---- TEXT

Seconds into the conversation and it’s evident that Moorpark College Career Technical Education (CTE) Counselor Trevor Hess is fascinated with his work and the number of high school students he helps get Moorpark College credit through articulated CTE courses. Articulated courses help students make a smooth transition from high school to community college by giving college credit for certain high school classes.
When a specific higher-level career pathway high school course has similar content to an introductory career pathway college class, faculty may put an articulation agreement in place. Articulation agreements help high school students earn college credit, avoid duplicating work and save time and money. Nearly 5,000 students from 30 high schools are on track to receive college credit for articulated classes taken during the 2016-2017 school year; five years ago, 272 students from nine area high schools received college credit for articulated classes.
Hess facilitates the communication between college professors and high school teachers to align the content and rigor of their curriculum; he also helps students petition to receive college credit based on the high school credit they received. “My favorite thing about working as a CTE Counselor is opening high school students’ eyes to the fact that they can succeed in college,” said Hess. Moorpark College offers multiple CTE career pathways in 15 different industry sectors that may lead to certificates, associate degrees or transfer degrees.

--------
---- SUPPLIED RECORDS

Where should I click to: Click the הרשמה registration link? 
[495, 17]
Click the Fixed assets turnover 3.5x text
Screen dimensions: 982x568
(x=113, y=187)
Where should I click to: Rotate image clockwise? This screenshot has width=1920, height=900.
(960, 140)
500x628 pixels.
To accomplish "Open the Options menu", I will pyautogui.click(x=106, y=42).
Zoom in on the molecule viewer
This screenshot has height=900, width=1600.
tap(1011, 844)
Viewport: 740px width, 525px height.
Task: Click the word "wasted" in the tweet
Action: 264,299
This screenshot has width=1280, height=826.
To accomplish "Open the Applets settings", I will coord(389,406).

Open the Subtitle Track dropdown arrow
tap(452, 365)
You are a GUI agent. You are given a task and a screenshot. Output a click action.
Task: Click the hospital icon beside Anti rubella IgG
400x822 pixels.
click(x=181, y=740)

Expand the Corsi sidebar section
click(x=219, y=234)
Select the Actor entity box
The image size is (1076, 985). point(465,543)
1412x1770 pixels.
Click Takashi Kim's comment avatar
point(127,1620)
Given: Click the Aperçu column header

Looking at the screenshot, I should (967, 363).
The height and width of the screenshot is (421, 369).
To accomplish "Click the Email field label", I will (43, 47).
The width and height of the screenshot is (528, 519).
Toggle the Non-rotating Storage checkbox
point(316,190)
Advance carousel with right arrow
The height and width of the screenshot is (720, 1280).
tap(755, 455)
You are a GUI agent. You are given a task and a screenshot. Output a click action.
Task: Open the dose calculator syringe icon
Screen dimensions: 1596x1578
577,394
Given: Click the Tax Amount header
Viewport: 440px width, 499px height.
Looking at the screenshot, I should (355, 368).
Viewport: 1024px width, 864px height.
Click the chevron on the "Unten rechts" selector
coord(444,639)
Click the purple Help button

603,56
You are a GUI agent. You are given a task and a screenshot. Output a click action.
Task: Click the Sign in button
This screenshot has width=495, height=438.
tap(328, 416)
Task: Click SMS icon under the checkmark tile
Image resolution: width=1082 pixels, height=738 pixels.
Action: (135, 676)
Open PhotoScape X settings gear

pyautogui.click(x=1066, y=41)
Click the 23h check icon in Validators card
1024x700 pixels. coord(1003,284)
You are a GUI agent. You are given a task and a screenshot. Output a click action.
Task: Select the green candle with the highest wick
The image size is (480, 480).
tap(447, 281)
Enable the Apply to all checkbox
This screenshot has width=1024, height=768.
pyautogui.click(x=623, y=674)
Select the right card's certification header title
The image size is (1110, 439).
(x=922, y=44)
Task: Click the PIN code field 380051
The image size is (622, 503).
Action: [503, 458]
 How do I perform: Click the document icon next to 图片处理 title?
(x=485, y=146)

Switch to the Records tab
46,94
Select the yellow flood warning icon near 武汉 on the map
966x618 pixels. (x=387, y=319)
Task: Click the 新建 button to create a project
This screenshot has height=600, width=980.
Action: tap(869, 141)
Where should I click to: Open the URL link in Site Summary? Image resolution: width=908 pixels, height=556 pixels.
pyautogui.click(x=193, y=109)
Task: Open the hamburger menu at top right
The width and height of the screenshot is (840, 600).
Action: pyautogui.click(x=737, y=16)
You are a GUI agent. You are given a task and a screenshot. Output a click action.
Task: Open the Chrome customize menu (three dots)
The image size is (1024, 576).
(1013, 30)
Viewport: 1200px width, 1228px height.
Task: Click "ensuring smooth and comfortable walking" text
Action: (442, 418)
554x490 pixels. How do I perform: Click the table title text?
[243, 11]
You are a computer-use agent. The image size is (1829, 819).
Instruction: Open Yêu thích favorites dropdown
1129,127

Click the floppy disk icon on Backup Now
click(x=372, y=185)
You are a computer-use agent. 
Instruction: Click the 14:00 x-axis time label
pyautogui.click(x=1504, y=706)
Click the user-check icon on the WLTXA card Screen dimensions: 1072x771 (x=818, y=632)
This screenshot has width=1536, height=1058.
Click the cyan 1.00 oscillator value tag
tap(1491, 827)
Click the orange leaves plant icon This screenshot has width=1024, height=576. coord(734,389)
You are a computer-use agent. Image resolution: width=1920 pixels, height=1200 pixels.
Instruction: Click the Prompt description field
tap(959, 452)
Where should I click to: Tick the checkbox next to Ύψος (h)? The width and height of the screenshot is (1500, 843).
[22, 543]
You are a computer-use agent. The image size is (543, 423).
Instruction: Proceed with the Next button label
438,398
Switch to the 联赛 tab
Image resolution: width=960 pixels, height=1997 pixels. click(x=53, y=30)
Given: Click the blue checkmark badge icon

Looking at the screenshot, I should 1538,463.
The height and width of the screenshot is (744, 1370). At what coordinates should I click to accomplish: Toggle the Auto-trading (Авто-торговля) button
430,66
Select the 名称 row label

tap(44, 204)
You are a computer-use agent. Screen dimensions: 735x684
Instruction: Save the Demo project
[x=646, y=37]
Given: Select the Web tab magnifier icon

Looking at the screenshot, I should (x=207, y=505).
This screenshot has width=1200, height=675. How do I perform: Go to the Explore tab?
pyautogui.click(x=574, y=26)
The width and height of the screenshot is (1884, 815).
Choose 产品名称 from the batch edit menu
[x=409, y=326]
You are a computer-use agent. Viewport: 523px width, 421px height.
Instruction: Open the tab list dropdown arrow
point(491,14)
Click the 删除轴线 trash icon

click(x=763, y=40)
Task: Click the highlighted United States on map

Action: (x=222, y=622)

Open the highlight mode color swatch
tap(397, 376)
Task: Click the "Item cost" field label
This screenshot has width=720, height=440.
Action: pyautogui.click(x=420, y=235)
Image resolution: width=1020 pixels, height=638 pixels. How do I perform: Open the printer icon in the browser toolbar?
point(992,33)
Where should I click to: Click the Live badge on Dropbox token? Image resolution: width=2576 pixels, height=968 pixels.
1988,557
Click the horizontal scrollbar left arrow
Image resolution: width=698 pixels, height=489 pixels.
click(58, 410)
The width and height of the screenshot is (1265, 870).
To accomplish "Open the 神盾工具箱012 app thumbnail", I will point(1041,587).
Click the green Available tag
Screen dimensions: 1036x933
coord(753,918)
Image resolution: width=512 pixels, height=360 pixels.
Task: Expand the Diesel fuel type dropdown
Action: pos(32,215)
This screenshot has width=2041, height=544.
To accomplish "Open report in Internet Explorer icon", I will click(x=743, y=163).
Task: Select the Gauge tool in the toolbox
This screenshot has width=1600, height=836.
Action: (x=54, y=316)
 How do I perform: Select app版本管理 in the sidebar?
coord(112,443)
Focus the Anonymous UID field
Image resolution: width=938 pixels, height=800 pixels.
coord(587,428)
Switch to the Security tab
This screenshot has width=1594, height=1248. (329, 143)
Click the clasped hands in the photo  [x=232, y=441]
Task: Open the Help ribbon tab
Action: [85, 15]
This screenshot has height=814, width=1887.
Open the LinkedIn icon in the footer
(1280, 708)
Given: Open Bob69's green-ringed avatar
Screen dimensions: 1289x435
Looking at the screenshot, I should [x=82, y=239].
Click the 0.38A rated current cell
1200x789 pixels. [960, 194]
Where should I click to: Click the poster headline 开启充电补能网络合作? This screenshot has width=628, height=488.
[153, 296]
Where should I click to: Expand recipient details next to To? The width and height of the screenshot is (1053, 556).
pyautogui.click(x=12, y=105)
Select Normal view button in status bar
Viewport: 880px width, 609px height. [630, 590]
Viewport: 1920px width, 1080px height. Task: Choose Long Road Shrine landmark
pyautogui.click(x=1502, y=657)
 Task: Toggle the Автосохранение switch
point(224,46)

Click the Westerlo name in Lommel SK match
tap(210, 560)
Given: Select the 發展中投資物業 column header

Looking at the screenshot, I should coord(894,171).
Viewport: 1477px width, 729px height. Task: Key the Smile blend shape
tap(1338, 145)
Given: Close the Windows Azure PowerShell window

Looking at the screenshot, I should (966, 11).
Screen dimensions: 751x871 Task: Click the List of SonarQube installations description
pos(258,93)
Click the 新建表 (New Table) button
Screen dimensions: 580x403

--------

TO DO: Write a continuation of the text about Moorpark College's articulated CTE courses, picking up after its last sentence. The rows above were drawn from a separate source.

RESPONSE TO THE TASK:
"Today’s CTE programs are different from what most people think. While it includes trades and other programs many people traditionally associate with CTE - it also includes health sciences, biology, theater arts, graphic arts, biotechnology, criminal justice and so much more. It’s amazing," said Hess. Some of the CTE programs allow students to begin a lucrative career right after earning a certificate of completion. Hess considers it a privilege to assist students who otherwise would not know about these opportunities. They may not even know they can go to college. "In addition to high school students, some CTE students are adults with families. Adults are often at different places in their lives. They need to work, so it’s urgent that they find a career path that will allow them to make a good living in a short period of time," Hess emphasized.
Hess acknowledged Mary Rees, Moorpark College dean of mathematics and physical sciences,for her leadership, and Elizabeth Nielsen and Haida Himinez for their ongoing support. He joined Moorpark College as CTE Counselor in January 2017 after serving as an adjunct counselor for Ventura College from August 2014 to December 2016. He simultaneously worked as a counselor in specialized programs (UC Transfer Admission Guarantee) for Santa Barbara City College from January 2013 to December 2016. Born in Santa Barbara, Hess graduated with honors from Westmont College where he obtained a Bachelor of Arts in English Literature and studied in 10 European countries and Israel as part of the Europe Semester; he also holds a Master of Science in Counseling and Guidance from California Lutheran University.